Go Back
+ servings
Print
Chocolate Cherry Amaretto Cupcakes

Chocolate Cherry Amaretto Cupcakes

“Chocolate, cherries, and amaretto are the DREAM combination in cupcake form. These are rich, juicy, fruity and chocolatey and are secretly so easy to make (and they’re fully vegan and easily gluten-free.” – Nourishing Amy

Course afternoon tea, Dessert
Cuisine American, british
Keyword cherries, chocolate, Cupcakes
Prep Time 20 minutes
Cook Time 20 minutes
Servings 10

Ingredients

For the cupcakes

  • 240 ml plant-based milk
  • 1 tbsp lemon juice or apple cider vinegar
  • 140 g caster sugar
  • 80 ml sunflower or olive oil
  • ½  tsp  vanilla essence
  • ½  tsp  almond essence
  • 170 g self-raising flour
  • 40 g cocoa powder
  • 1 tsp coffee optional
  • ½  tsp bicarbonate of soda
  • a pinch salt
  • 1 tbsp amaretto optional

For the filling

  • 200 g European Picota Cherries  pitted weight
  • 1 tbsp maple syrup
  • 1 tsp vanilla essence
  • 1 tsp amaretto  optional

For the frosting

  • 120 g vegan butter softened1
  • 1 tsp vanilla essence
  • ¼ tsp almond essence
  • 350 g icing sugar
  • 2-3 tbsp plant-based milk
  • 10 European Picota cherries whole
  • shaved chocolate
  • toasted almonds/coconut

Instructions

  1. Preheat the oven to 160Fan/180*C and line a muffin/cupcake tray with 10 cases.
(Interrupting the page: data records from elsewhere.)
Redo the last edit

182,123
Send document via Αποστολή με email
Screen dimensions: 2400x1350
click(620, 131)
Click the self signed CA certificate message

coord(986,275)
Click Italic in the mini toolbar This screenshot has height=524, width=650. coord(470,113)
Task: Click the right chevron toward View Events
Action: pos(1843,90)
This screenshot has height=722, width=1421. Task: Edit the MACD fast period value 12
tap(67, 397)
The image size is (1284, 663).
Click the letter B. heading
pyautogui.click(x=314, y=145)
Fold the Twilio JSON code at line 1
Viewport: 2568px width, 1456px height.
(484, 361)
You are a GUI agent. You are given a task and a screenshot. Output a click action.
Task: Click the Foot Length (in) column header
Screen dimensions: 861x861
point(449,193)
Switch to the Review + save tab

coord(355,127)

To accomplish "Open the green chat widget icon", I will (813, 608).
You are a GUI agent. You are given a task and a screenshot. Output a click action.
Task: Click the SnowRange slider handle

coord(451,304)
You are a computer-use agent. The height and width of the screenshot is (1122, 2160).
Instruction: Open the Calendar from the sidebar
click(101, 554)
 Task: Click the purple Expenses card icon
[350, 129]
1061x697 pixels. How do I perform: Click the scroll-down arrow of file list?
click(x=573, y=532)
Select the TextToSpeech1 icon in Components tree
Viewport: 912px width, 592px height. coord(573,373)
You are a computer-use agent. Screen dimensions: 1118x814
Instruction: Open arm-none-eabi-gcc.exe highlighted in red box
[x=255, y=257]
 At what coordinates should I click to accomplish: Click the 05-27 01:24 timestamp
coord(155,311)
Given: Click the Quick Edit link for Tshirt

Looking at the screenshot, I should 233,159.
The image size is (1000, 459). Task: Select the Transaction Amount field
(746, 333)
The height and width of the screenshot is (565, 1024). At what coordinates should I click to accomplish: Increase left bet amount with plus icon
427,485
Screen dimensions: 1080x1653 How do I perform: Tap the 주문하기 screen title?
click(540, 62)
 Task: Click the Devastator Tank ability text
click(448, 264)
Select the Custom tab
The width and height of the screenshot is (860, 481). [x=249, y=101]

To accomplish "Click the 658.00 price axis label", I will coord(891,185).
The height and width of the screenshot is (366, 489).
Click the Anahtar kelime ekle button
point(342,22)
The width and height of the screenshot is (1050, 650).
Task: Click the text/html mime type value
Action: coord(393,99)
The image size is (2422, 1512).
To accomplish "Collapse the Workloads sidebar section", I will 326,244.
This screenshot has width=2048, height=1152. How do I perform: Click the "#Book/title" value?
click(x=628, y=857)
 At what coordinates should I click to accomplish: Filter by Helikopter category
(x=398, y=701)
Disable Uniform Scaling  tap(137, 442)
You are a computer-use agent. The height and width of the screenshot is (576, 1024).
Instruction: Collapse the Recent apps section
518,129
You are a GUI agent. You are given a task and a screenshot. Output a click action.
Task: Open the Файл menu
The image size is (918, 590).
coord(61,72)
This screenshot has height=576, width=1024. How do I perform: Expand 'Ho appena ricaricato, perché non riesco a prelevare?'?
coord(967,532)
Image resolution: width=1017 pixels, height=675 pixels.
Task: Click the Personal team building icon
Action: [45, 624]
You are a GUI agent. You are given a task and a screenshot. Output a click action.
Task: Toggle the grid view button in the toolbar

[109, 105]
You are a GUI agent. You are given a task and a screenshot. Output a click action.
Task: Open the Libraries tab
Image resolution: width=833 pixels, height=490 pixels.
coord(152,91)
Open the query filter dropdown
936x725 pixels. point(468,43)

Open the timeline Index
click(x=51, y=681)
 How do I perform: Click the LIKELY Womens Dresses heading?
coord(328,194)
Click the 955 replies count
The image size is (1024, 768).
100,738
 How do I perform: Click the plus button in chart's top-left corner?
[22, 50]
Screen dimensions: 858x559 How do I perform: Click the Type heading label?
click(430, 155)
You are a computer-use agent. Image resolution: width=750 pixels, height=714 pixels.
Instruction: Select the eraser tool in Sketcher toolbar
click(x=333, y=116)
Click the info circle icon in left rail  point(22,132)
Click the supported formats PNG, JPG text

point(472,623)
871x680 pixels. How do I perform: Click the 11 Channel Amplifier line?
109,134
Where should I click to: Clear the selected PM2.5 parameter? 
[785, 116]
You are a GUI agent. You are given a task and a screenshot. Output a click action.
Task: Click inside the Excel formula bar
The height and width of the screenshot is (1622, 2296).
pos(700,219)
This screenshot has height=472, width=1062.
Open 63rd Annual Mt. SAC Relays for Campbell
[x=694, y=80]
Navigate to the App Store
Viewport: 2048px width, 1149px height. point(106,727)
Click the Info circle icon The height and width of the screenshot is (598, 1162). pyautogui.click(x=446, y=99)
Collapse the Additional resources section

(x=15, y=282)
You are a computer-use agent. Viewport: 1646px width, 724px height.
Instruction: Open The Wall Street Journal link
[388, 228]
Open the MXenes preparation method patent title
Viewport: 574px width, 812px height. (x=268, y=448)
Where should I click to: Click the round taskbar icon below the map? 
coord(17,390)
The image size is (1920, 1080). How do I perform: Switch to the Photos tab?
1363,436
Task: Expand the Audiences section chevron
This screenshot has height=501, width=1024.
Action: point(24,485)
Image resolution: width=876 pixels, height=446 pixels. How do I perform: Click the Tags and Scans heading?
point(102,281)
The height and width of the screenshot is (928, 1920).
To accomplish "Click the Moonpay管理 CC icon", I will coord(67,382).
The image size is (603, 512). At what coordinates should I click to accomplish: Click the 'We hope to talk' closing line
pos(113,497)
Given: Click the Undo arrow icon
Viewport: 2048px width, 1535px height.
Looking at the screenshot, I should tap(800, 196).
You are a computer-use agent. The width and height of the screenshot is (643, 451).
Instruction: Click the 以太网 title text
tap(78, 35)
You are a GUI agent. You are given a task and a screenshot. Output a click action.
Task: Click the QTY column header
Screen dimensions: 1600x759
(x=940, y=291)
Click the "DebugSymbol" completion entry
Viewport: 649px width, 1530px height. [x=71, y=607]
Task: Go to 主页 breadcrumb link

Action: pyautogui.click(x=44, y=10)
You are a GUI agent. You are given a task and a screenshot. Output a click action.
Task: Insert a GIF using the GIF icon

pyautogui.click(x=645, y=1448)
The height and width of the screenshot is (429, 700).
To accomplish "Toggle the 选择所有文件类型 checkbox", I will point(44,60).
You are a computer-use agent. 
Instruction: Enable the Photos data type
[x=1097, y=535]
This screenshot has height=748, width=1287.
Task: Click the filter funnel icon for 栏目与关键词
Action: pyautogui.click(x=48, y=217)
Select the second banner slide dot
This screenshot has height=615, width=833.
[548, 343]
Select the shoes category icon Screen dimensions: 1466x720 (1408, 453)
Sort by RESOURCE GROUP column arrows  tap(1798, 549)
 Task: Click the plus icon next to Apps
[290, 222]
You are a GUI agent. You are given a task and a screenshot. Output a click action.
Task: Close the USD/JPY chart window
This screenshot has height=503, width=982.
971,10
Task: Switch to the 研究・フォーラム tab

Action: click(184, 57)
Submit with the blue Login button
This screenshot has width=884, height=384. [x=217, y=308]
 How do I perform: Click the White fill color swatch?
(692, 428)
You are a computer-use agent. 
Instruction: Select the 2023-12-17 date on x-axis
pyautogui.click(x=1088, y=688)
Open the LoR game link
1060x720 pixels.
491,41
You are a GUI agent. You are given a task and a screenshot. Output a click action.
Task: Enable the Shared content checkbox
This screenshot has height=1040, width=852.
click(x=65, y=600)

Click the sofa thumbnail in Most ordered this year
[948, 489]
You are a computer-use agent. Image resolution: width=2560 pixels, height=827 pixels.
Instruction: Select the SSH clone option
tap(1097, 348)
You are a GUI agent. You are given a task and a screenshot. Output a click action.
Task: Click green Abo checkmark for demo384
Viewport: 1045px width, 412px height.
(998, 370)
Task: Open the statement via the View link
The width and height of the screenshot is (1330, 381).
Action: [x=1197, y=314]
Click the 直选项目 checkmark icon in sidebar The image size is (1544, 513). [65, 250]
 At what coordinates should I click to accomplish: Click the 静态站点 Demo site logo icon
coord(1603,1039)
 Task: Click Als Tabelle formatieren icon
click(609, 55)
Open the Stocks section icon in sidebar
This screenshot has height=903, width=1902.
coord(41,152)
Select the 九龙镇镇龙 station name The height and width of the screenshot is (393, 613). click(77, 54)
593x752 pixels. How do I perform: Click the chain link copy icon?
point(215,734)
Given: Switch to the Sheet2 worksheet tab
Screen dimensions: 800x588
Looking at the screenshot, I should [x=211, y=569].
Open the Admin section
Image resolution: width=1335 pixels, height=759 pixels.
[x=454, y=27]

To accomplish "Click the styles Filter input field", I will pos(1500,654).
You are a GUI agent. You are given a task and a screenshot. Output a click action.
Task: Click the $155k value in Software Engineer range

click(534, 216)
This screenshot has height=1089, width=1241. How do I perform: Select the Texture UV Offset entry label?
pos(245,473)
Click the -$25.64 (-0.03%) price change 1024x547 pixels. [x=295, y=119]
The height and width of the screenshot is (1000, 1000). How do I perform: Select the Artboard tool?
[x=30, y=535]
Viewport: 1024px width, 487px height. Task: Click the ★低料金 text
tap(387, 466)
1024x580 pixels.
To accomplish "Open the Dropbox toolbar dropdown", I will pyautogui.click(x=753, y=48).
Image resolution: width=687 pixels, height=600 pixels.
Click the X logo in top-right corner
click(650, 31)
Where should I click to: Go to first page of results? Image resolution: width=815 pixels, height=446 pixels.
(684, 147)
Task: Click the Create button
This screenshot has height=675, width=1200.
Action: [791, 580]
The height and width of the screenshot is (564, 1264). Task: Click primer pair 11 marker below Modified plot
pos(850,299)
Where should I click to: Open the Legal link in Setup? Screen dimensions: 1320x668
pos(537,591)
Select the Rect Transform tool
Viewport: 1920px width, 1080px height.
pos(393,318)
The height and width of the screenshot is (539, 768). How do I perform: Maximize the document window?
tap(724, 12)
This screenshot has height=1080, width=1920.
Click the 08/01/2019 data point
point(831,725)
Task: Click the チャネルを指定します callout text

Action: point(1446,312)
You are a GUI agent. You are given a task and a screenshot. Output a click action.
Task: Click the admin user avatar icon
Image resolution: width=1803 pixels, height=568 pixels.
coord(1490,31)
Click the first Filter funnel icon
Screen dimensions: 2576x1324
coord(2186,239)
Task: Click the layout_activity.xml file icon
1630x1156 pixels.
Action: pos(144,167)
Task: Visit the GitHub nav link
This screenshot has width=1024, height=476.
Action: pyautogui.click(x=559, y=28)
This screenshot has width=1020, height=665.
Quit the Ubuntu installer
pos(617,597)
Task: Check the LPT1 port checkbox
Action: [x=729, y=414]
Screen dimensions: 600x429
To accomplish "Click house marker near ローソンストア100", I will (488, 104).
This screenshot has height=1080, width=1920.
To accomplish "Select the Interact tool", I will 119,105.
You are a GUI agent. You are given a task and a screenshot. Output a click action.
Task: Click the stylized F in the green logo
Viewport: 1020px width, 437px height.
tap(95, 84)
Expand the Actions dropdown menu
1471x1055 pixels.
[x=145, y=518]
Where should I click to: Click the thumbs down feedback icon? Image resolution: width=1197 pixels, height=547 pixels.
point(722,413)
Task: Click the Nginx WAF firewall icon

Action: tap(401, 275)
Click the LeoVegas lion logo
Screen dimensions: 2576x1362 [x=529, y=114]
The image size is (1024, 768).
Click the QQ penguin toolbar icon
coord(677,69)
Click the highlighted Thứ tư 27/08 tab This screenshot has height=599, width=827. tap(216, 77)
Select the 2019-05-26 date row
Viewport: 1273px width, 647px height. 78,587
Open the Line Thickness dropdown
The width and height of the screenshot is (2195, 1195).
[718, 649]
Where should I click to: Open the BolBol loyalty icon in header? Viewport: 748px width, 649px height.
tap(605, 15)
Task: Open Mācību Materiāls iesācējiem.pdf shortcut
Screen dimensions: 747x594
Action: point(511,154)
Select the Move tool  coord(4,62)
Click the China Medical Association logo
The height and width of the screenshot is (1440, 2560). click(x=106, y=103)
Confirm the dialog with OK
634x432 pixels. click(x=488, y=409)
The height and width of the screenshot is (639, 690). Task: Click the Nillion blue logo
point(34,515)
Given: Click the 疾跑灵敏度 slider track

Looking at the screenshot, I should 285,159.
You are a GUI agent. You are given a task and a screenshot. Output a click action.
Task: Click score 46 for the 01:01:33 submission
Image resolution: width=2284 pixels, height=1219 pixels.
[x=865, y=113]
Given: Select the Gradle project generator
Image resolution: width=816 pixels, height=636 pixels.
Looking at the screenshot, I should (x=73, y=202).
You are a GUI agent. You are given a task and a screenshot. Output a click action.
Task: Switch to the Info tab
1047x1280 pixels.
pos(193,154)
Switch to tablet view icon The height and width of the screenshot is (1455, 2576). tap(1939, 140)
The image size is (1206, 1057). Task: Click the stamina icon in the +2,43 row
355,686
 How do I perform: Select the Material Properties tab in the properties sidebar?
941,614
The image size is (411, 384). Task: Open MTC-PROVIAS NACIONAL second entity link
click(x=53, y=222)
  2. To a large mixing bowl, add the milk, lemon juice, sugar, sunflower oil, vanilla essence, and almond essence. Whisk till smooth.

  3. Now sift in the flour, cocoa powder, coffee, and bicarbonate of soda. Whisk to a smooth batter with no specks of flour.

  4. Scoop the batter into the cases, filling 2/3 full. Bake in the centre of the oven for 18-20 minutes, until risen and springy and an inserted skewer comes out clean.

  5. Remove immediately from the tray and sit on a wire rack. Brush with the amaretto, if using, and allow to cool fully.

  6. Meanwhile, make the filling: add the Picota Cherries to a saucepan with the rest of the ingredients and bring to a bubble. Allow to bubble away over a high heat for 8 minutes, until sticky and there’s a thick syrup. Pour into a bowl and cool fully (you can place them in the fridge, too).

  7. When ready, prepare the buttercream: add the softened butter to a bowl or freestanding mixer and beat till smooth. Gradually beat in the vanilla essence, almond essence, icing sugar and plant-based milk till fully incorporated then beat for a further 1-2 minutes till fluffy. Place in a piping bag with a star-shaped nozzle.

  8. Core the centre of the cupcakes and fill with the Picota cherry compote filling. Pipe on the buttercream and top each cupcake with some extra compote and the juice, a whole Picota cherry, some chocolate and toasted almonds/coconut.

  9. Enjoy straight away or keep in the fridge for 2-3 days. Best eaten at room temperature and you can freeze the unfrosted and unfilled cupcakes for 1 month. The compote will keep for 1 week in a sealed container in the fridge.